### RECORD EXCERPTS
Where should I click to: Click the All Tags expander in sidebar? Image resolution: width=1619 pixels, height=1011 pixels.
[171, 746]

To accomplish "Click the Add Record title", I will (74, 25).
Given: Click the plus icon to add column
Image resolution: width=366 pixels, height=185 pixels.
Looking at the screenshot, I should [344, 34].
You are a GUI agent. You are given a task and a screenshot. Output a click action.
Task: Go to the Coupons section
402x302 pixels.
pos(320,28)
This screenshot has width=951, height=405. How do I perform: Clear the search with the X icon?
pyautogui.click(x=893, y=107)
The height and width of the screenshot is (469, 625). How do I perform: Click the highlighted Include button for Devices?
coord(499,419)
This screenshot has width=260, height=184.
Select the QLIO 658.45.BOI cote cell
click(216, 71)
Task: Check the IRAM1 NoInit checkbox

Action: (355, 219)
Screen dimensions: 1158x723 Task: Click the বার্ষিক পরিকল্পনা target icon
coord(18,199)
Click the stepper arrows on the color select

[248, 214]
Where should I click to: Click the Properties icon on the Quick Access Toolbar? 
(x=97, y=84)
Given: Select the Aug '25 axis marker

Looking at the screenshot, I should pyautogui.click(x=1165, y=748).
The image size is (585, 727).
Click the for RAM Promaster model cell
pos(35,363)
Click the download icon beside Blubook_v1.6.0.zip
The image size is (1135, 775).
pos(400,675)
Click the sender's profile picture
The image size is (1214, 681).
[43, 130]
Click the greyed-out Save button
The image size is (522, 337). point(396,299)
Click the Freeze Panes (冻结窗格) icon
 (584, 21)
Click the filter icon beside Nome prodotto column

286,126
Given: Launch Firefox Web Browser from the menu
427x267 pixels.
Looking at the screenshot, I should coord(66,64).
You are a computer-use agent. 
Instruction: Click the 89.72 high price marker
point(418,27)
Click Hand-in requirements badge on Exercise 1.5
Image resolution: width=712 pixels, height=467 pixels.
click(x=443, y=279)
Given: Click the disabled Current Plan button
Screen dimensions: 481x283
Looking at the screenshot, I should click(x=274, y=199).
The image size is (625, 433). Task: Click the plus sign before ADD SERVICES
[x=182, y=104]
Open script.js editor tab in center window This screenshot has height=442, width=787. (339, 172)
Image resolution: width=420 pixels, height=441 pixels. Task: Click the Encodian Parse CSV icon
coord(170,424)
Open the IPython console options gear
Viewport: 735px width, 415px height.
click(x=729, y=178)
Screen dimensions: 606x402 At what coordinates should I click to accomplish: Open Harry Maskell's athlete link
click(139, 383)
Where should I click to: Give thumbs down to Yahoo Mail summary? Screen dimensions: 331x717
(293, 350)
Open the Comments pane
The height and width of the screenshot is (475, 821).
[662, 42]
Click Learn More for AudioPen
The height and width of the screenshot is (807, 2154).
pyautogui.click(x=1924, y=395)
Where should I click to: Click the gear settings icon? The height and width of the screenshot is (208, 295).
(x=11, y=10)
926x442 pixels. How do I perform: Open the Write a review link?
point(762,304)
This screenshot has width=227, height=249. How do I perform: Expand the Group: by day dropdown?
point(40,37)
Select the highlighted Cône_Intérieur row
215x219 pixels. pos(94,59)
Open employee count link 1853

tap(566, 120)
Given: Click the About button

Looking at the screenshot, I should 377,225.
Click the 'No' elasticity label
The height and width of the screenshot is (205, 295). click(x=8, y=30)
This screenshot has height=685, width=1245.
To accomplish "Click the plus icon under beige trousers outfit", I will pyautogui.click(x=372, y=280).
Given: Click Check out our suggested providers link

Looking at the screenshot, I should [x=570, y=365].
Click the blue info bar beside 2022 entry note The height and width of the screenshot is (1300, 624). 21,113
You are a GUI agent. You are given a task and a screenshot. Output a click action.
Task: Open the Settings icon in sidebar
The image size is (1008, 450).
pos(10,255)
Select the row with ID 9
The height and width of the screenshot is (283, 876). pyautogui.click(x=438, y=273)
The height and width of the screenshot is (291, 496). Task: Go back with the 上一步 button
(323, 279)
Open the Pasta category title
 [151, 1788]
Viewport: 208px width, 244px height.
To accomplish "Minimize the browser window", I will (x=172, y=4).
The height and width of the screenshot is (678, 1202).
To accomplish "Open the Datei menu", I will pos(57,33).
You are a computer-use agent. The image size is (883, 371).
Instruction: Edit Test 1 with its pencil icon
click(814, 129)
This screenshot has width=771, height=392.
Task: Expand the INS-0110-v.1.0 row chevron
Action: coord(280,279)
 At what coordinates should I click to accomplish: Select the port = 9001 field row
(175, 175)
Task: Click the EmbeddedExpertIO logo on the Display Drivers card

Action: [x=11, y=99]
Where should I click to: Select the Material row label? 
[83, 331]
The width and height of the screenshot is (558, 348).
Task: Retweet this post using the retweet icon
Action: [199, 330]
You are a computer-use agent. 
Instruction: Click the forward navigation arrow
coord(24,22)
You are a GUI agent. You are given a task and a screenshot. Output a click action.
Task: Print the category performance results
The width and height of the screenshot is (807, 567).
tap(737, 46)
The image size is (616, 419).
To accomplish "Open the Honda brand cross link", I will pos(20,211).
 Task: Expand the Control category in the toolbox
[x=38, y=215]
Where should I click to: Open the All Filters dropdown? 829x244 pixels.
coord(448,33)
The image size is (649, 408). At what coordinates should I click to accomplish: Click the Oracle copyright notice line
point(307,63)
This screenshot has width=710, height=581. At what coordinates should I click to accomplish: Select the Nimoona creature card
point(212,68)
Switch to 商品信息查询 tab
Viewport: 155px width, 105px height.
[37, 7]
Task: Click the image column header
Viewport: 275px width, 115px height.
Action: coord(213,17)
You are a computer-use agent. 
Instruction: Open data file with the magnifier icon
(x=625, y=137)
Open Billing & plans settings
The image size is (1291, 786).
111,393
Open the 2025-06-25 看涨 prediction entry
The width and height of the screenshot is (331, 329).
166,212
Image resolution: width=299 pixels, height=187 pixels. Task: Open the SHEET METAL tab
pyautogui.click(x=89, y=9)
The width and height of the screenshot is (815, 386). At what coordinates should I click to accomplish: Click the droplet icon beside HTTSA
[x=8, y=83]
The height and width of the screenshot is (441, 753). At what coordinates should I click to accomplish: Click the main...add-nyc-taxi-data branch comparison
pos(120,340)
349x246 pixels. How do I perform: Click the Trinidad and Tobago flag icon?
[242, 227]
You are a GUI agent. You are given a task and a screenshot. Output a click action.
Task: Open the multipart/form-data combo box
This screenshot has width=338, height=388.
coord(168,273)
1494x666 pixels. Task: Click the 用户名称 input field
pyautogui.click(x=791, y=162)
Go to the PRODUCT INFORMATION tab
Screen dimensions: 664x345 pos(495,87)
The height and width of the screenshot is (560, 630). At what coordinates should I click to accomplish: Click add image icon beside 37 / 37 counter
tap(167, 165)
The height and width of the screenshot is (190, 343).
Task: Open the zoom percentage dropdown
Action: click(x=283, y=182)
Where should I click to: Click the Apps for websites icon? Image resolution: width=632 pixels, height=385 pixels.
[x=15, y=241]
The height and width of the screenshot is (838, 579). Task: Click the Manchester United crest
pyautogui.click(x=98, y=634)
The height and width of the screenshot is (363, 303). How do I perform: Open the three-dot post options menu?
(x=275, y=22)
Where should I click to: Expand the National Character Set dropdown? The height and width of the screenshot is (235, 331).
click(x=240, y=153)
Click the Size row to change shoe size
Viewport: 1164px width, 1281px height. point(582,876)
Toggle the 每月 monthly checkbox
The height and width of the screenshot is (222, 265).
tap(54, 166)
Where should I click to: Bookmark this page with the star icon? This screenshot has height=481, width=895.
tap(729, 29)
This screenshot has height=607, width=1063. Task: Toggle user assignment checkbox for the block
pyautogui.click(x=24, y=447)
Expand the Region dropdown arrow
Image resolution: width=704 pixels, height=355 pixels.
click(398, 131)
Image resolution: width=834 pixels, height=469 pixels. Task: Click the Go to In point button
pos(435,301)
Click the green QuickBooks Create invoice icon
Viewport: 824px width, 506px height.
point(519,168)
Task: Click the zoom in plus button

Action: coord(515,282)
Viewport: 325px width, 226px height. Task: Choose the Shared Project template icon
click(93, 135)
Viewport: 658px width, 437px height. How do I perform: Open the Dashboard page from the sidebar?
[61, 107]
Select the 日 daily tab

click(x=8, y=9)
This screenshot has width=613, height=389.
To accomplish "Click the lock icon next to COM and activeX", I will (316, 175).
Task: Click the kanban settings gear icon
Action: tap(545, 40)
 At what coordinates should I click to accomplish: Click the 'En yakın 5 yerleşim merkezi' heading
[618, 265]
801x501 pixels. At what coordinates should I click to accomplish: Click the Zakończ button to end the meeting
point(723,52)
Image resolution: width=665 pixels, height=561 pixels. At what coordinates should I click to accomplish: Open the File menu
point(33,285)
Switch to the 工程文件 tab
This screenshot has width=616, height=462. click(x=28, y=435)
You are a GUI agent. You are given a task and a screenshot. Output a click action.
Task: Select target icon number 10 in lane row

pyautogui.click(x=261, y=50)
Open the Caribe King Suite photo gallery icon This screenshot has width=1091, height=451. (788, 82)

### TASK TO COMPLETE
What is the number of lines in the data that include the word "window"? State only that number.

### ANSWER BOX
2